• **Try it**:
Among the lines of the material, copy those that hold the string "computer".

(Beginning of Stored data)

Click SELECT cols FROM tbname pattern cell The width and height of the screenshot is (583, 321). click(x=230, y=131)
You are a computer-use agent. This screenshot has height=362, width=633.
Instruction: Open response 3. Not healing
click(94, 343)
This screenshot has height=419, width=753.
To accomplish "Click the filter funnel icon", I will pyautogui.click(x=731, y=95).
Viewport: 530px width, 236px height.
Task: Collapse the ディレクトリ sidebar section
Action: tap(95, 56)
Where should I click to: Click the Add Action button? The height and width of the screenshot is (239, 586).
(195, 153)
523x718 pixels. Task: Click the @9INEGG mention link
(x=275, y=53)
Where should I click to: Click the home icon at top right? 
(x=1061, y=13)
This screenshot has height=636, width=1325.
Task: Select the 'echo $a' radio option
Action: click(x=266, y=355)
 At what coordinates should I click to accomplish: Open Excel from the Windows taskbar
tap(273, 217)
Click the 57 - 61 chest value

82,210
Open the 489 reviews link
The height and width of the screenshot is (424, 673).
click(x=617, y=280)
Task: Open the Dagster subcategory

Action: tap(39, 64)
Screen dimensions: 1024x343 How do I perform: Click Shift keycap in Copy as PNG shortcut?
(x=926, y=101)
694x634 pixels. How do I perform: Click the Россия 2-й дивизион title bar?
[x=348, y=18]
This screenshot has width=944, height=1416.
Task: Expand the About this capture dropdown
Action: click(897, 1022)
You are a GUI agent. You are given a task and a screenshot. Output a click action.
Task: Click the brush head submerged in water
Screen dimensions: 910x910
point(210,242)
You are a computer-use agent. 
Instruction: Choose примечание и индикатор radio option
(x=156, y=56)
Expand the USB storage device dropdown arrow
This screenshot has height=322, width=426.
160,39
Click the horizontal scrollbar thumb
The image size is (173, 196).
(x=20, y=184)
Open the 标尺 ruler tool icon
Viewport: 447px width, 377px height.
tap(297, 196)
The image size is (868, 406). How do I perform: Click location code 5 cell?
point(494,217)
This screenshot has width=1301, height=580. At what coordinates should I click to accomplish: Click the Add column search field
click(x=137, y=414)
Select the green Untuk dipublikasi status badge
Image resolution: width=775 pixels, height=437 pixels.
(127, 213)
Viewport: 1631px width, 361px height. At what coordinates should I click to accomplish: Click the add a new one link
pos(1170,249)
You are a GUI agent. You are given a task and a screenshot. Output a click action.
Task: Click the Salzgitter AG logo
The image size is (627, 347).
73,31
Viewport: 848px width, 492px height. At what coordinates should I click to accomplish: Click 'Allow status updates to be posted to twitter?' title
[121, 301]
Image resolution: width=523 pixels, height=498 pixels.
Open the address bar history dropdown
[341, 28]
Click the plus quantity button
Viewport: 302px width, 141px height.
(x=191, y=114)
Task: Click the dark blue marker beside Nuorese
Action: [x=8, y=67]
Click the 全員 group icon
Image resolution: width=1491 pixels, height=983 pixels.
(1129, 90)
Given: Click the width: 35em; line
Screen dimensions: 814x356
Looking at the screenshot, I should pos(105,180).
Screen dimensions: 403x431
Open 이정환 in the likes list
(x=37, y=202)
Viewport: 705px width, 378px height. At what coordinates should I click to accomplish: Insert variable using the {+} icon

(End of Stored data)

• **Written answer**:
You are a computer-use agent. This screenshot has height=362, width=633.
You are a computer-use agent. 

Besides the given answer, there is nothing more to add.